Google a fusionné les options « Conversions améliorées pour le Web » et « Conversions améliorées pour les prospects » en un seul bouton d'activation/désactivation et a supprimé l'écran où les annonceurs choisissaient une méthode de mise en œuvre. Les comptes existants qui avaient déjà accepté les conditions d'utilisation de Google relatives aux données clients ont été migrés automatiquement. Le mécanisme sous-jacent de hachage et de mise en correspondance n'a pas changé.
Pourquoi les « Conversions améliorées » semblent-elles actives alors qu'elles ne fonctionnent pas vraiment ?
Parce que la balise de conversion et les données enrichies sont deux choses distinctes. La balise peut se déclencher et la conversion peut être enregistrée normalement même si le champ « user_data » qu'elle contient est vide, comporte un double hachage ou est tout simplement absent. Google Ads affiche quand même l'action de conversion comme active dans les deux cas, puisque la conversion de base est toujours suivie correctement.
Comment je peux vérifier si ma configuration des « Conversions améliorées » envoie bien des données exploitables ?
Ouvre le mode « Aperçu » de GTM, lance une conversion test et vérifie que l'objet « user_data » contient bien des valeurs hachées et n'est pas vide. Vérifie ensuite la requête réseau pour voir si le paramètre « em » est présent. S'il manque ou s'il est vide, les données enrichies n'arrivent pas à Google, même si la conversion de base est suivie.

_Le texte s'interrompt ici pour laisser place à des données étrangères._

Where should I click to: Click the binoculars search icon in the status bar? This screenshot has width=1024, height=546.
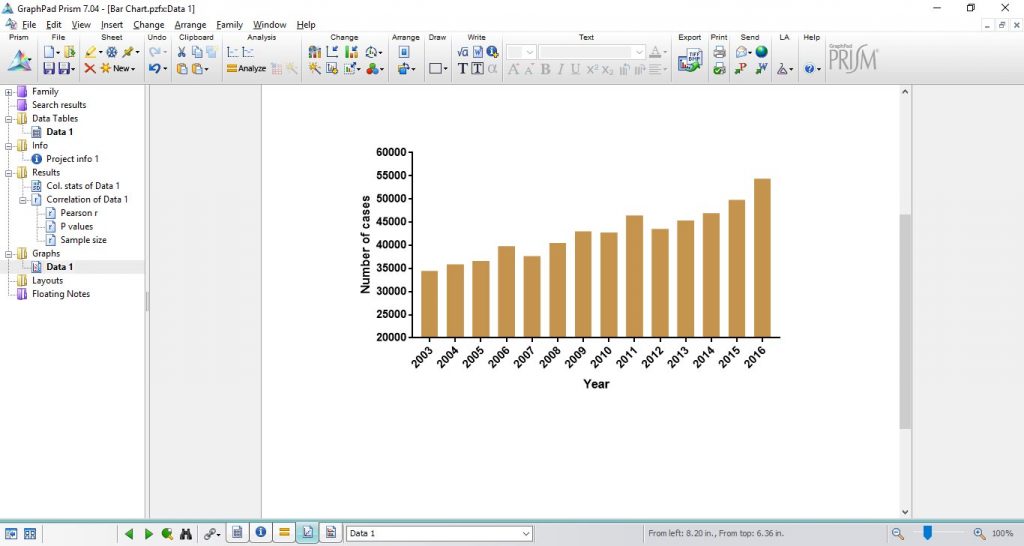pos(186,534)
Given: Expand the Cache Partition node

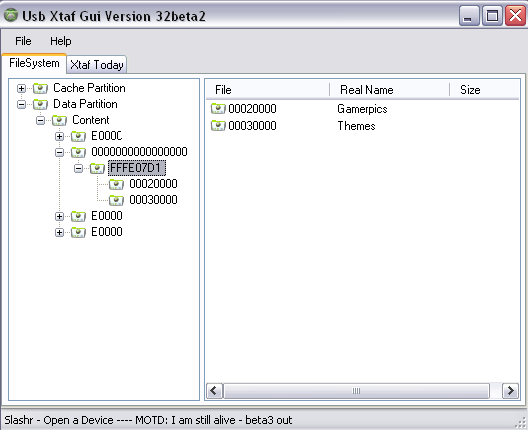Looking at the screenshot, I should tap(21, 89).

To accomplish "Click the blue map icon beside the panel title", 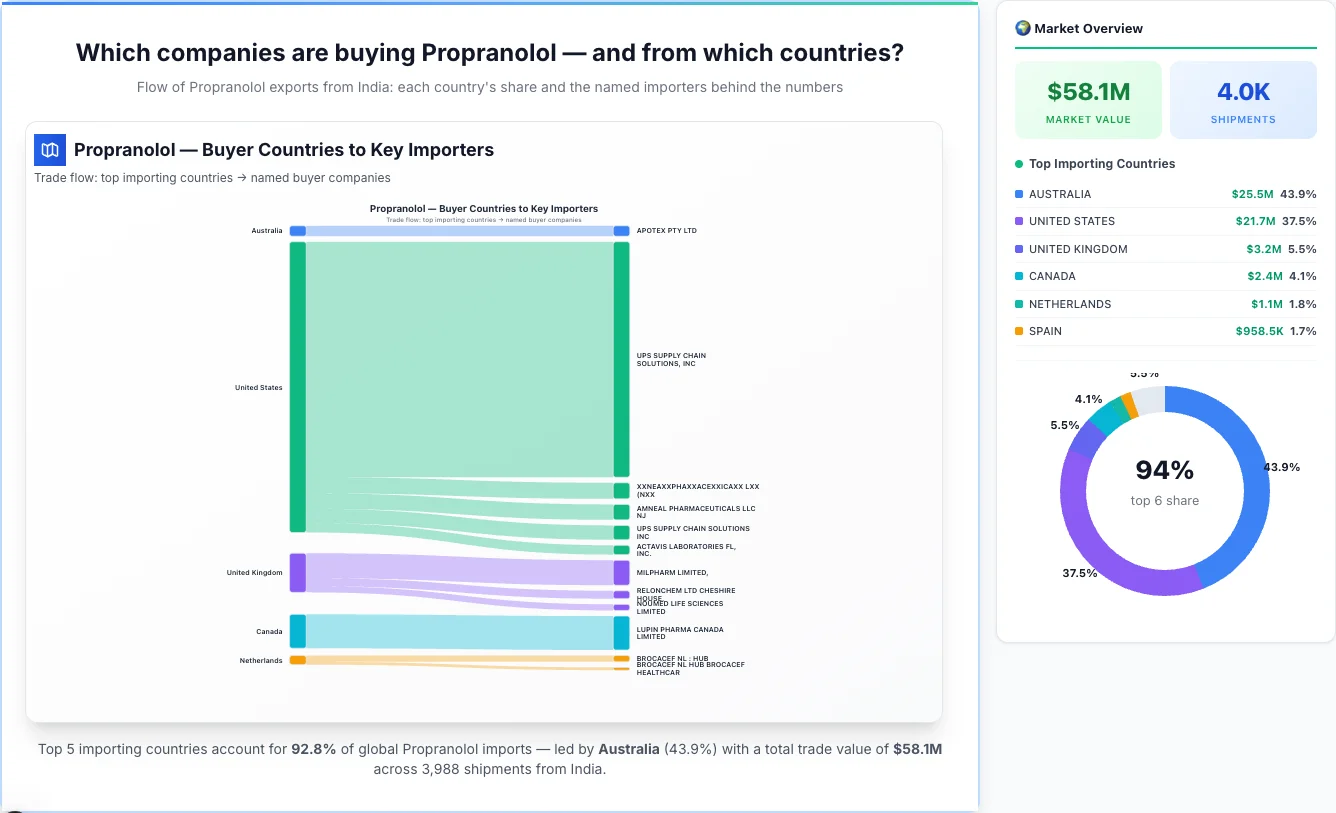I will pyautogui.click(x=49, y=149).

Est-ce que le GTM server-side résout tous les problèmes liés aux conversions améliorées ?
Non. Un champ mal configuré reste mal configuré, peu importe où le hachage a lieu. Ce que le GTM server-side élimine, ce sont les points de défaillance liés au navigateur : les bloqueurs de pub qui interceptent la requête, les sélecteurs CSS qui ne fonctionnent plus après une refonte du site, et le double hachage causé par une logique répartie entre la page et la balise.
Les conversions améliorées sont-elles toujours conformes au RGPD après la mise à jour ?
Oui, et cette exigence n'a pas changé. La fonctionnalité « Conversions améliorées » a toujours besoin du consentement « ad_user_data » accordé via le Consent Mode V2 avant de pouvoir envoyer des données hachées. Le hachage ne rend pas les données anonymes au regard du RGPD, puisque Google peut toujours les recouper avec les données de compte qu'il détient.
Est-ce que je dois refaire ma configuration des « Conversions améliorées » à cause de la fusion ?
Pas forcément. Si ton compte avait déjà accepté les conditions relatives aux données clients, la migration s'est faite automatiquement. Ça vaut quand même le coup de jeter un œil au rapport de diagnostic, car la fusion est un bon moyen de repérer une configuration qui était déjà défaillante avant la mise à jour, sans que personne ne s'en soit rendu compte.